Photos: Costume Classics
On June 18, thousands of pieces from actress Debbie Reynolds’s collection of costumes from Hollywood’s golden age will go up for auction at Profiles in History. Here, some of the standouts.
At MGM she came under a variety of professional influences, including that of her acting coach, Lillian Burns, and her other underage classmate, Elizabeth Taylor. “The Movie Star” and “The Girl Scout” is how they identified each other even then and of course their names would be linked over their lifetimes, no more so than when Reynolds’s husband, the popular singer Eddie Fisher, left her for Taylor. (It would take time, but the two eventually made their peace and Taylor even donated a costume from “Cleopatra” to Reynolds.)
Reynolds’s collection began in 1970 after the financier Kirk Kerkorian bought MGM and decided to consolidate the studio. Years before Universal turned its studio tour into a major theme park, Reynolds had the idea to build a Disney-type mecca for film fans out of MGM’s back lot. She offered $5 million for everything: costumes, scripts, props, music. But MGM sold everything to an auctioneer for about the same price, without allowing Reynolds to counteroffer. So every day for three weeks, she waded through more than 300,000 items. She ended up purchasing a large, but carefully selected, array of costumes and furniture. Over the ensuing years, she added items through smaller auctions and individual purchases. When I compliment her prescience, she sighs and says, “It’s not so much that I had vision, it’s that they had none.”

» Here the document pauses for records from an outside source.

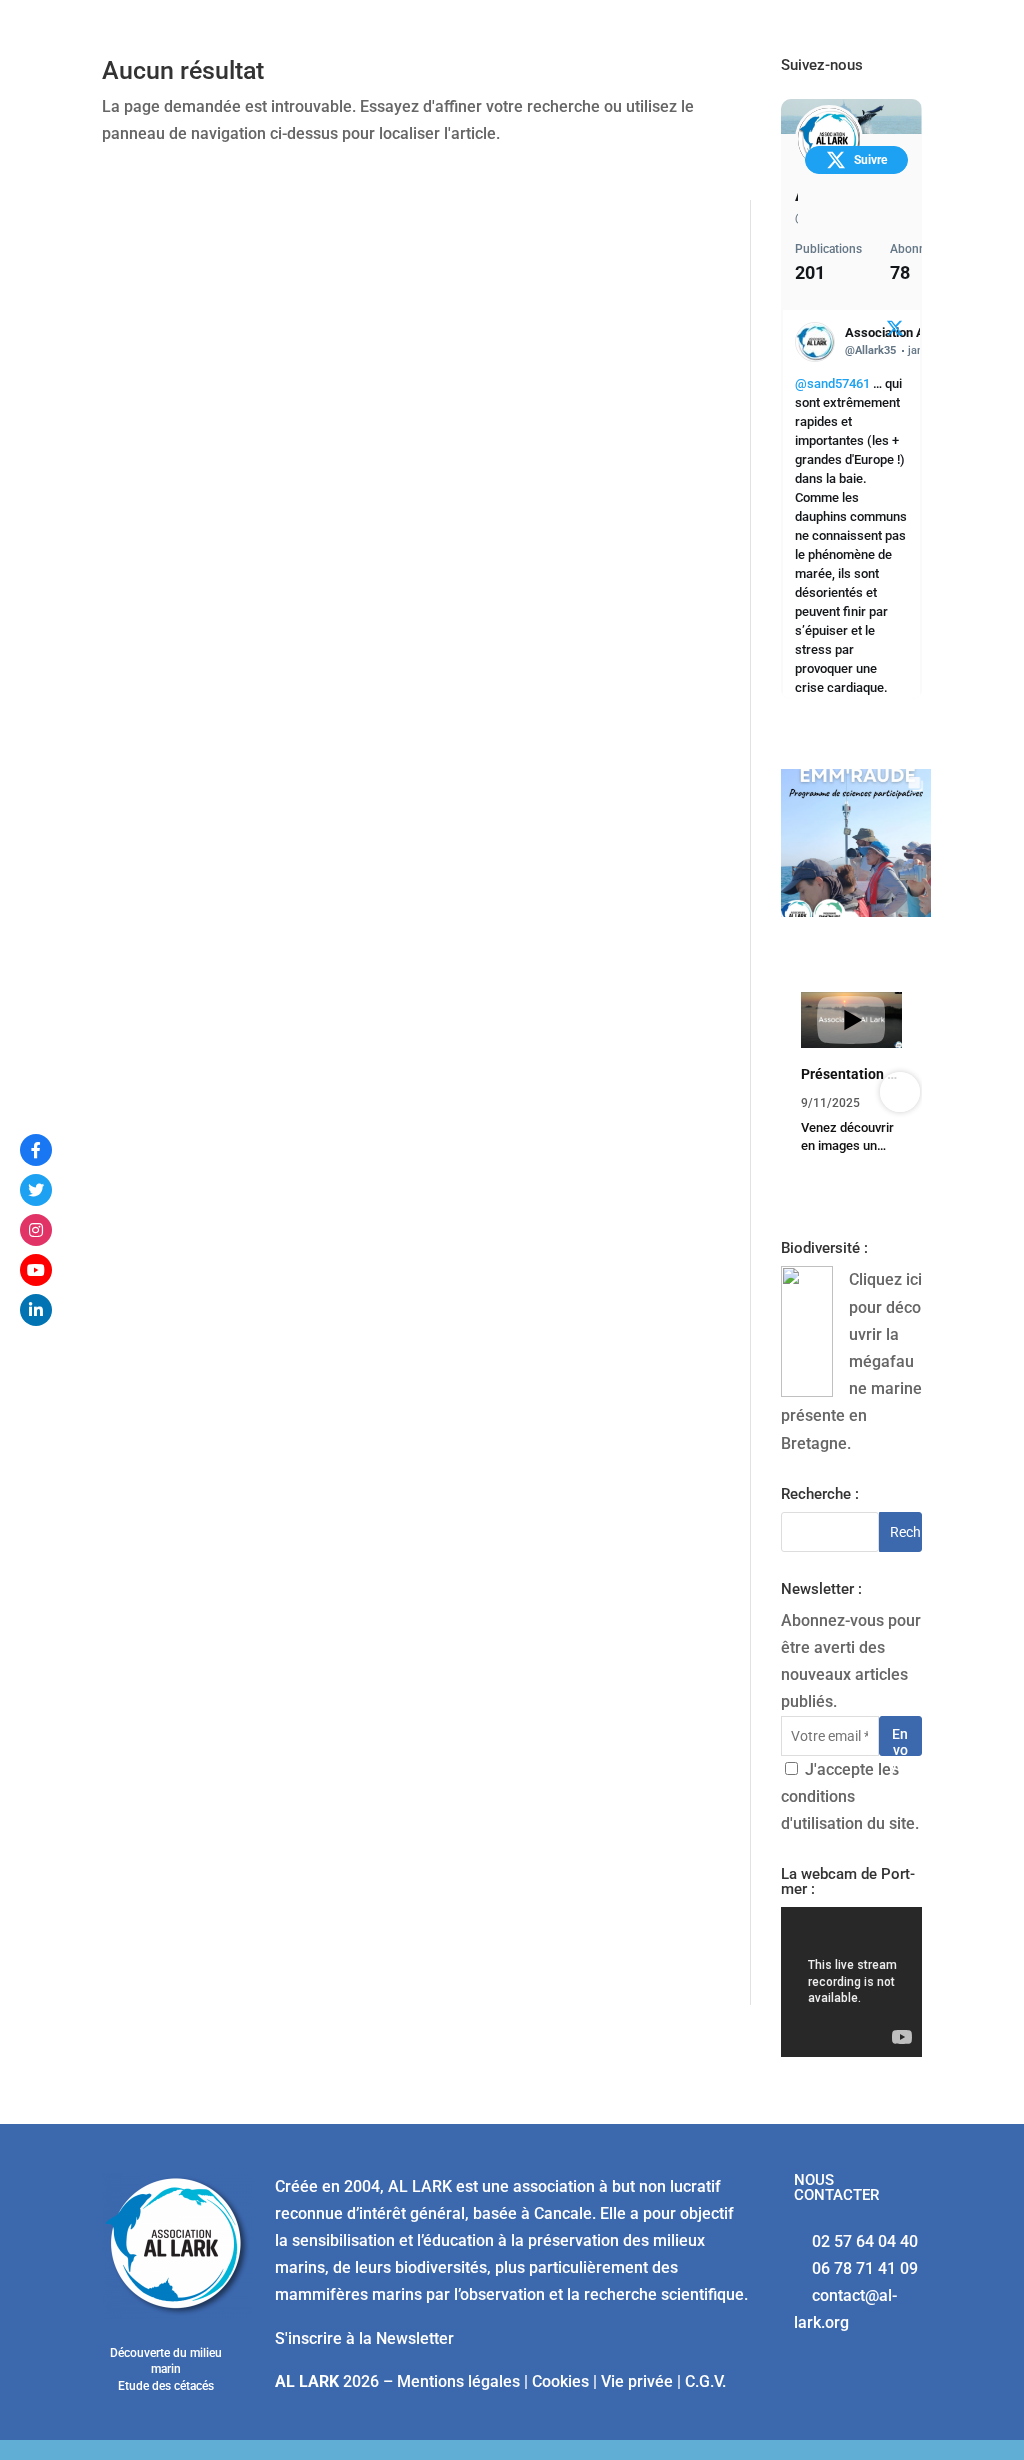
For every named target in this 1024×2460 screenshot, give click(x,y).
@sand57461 (832, 383)
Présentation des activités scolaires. (851, 1074)
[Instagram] (36, 1230)
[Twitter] (36, 1190)
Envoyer (900, 1740)
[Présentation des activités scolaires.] (851, 1020)
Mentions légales (458, 2381)
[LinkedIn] (36, 1310)
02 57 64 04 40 (865, 2241)
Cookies (560, 2381)
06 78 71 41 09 (865, 2268)
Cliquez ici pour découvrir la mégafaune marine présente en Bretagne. (851, 1361)
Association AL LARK (796, 194)
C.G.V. (705, 2381)
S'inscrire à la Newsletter (364, 2338)
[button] (803, 1092)
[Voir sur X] (895, 331)
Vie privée (637, 2381)
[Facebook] (36, 1150)
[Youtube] (36, 1270)
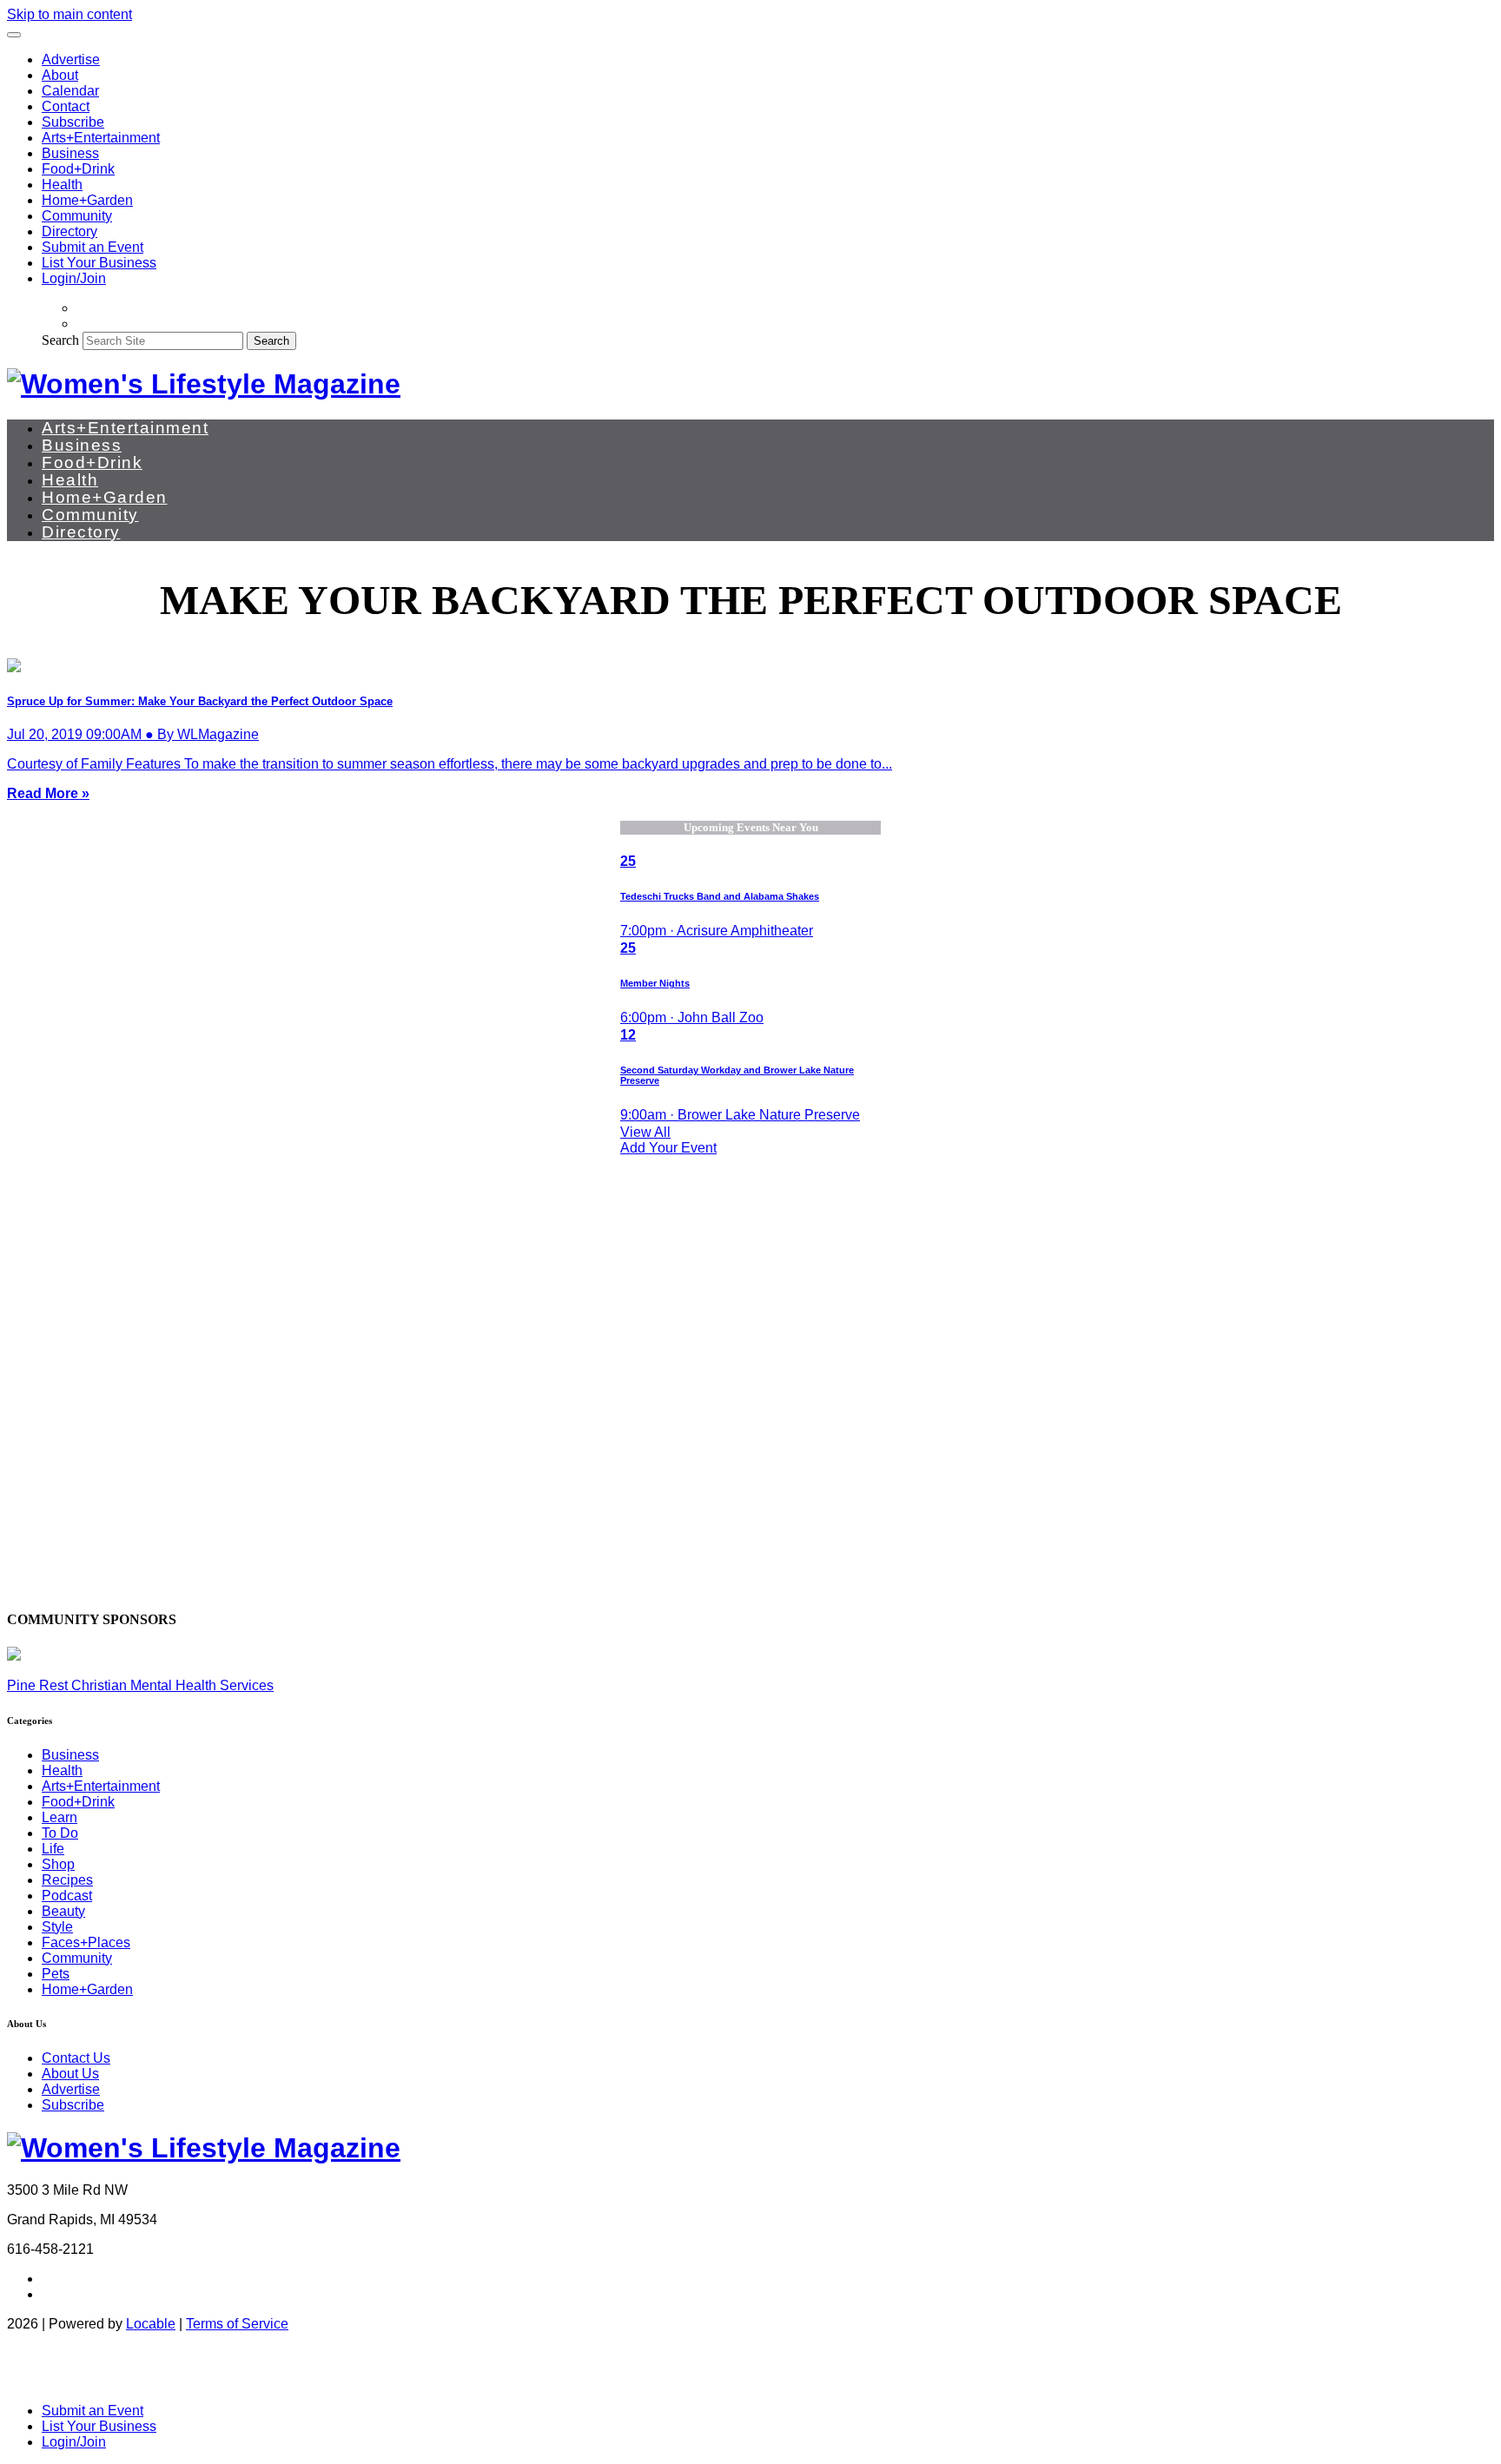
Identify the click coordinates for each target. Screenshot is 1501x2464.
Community (77, 215)
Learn (59, 1817)
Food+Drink (78, 169)
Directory (69, 231)
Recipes (67, 1880)
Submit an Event (92, 247)
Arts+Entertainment (101, 137)
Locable (150, 2323)
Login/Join (74, 278)
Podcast (67, 1895)
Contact (65, 106)
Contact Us (76, 2058)
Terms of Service (237, 2323)
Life (53, 1848)
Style (57, 1926)
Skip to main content (69, 14)
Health (62, 184)
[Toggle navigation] (14, 34)
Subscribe (73, 122)
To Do (60, 1833)
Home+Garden (87, 200)
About (60, 75)
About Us (70, 2073)
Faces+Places (86, 1942)
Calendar (70, 90)
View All (645, 1132)
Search (60, 340)
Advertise (71, 59)
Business (70, 153)
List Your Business (99, 262)
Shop (58, 1864)
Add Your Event (668, 1147)
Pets (55, 1973)
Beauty (63, 1911)
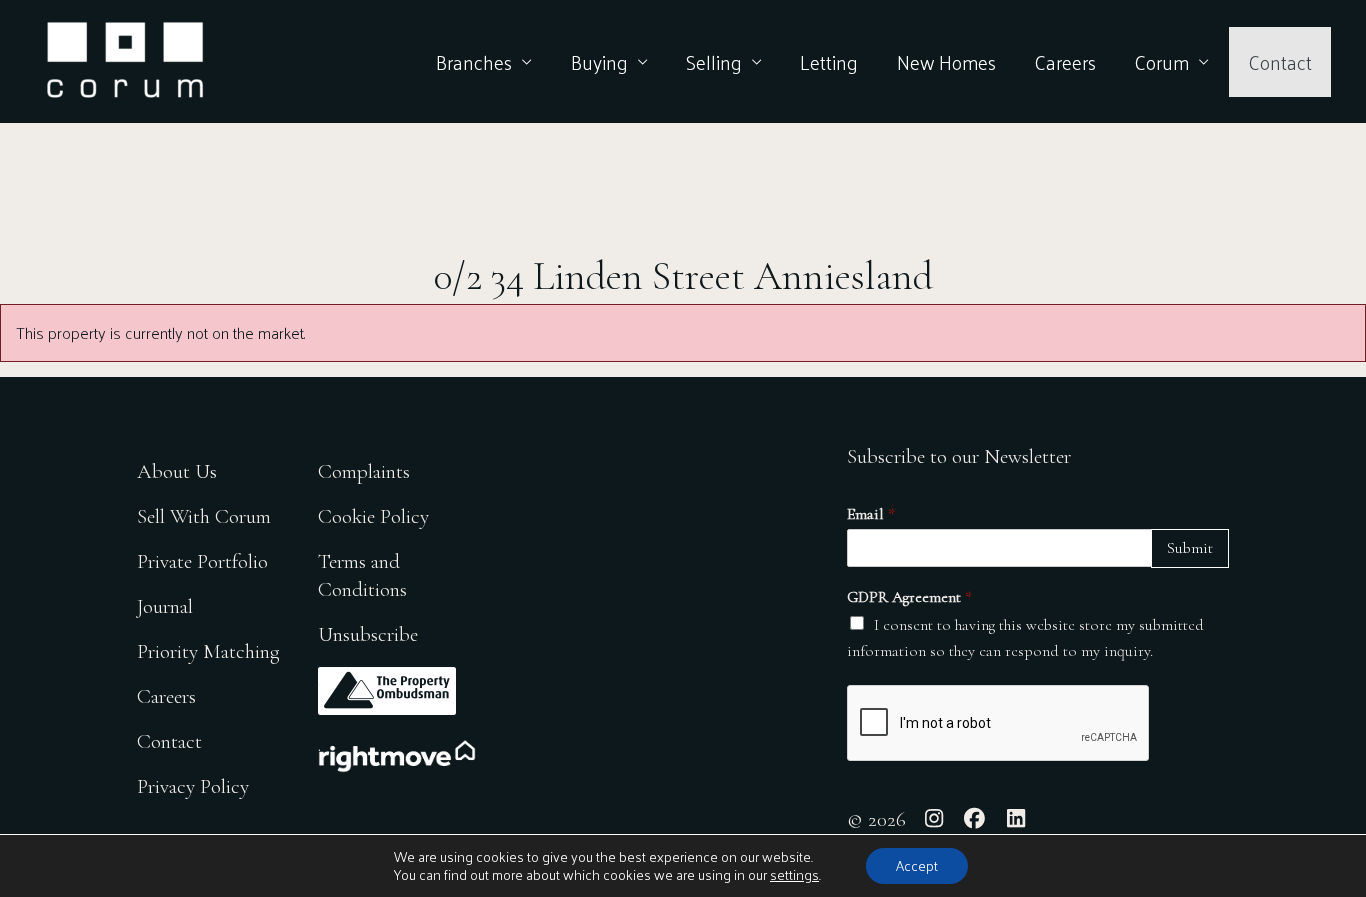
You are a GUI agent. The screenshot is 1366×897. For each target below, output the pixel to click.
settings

For decades, Reynolds has fought to find a museum, and on seven occasions she has come close, only to have the blanket pulled out at the last minute, leaving her with the bills for architects, designers, contractors and various “experts.” There is a 25,000-square-foot structure standing empty in Tennessee, five minutes from Dollywood, because a key partner went bankrupt. She met several times with the Academy of Motion Picture Arts and Sciences and sought funding from wealthy individuals in the entertainment business (including Steven Spielberg, George Lucas and Paul Allen), all to no avail. Reynolds is quick to add that “these are all charitable men,” but they had other interests. She says she had to accept that “you can’t be a one-woman parade,” especially if you are the only one picking up the tab. Even though the creditors are closing in, Reynolds’s eyes well up at the thought of surrendering her long-fought battle to preserve this portion of film history, and she says that selling this collection is “the hardest thing I have ever done.”
“Debbie is my hero,” says Deborah Nadoolman Landis, a costume designer and the director of the David C. Copley Center for Costume Design at UCLA. She says the failure to find a permanent home is “shame on us, not shame on her.” But she’s not surprised. “During my years in the industry, I watched as costumes were seen not as the works of art they are but as assets to be used over and over and then cut up as rags to wipe up the floor.”
While to some it’s heartbreaking to consider that most of these pieces will go into private hands never to be seen again (hopefully some will be willing to loan them for exhibits), at least the auctions (presented by historical memorabilia dealer Profiles in History in June, December and next spring) will give the world a chance to appreciate these great creations together one last time and give collectors a unique opportunity. “In the parlance of sports-memorabilia fans seeking the most valuable items,” says Reynolds’s son, Todd Fisher, “these costumes are ‘game used’ and their provenance is beyond question”—they are right there in the movies we love.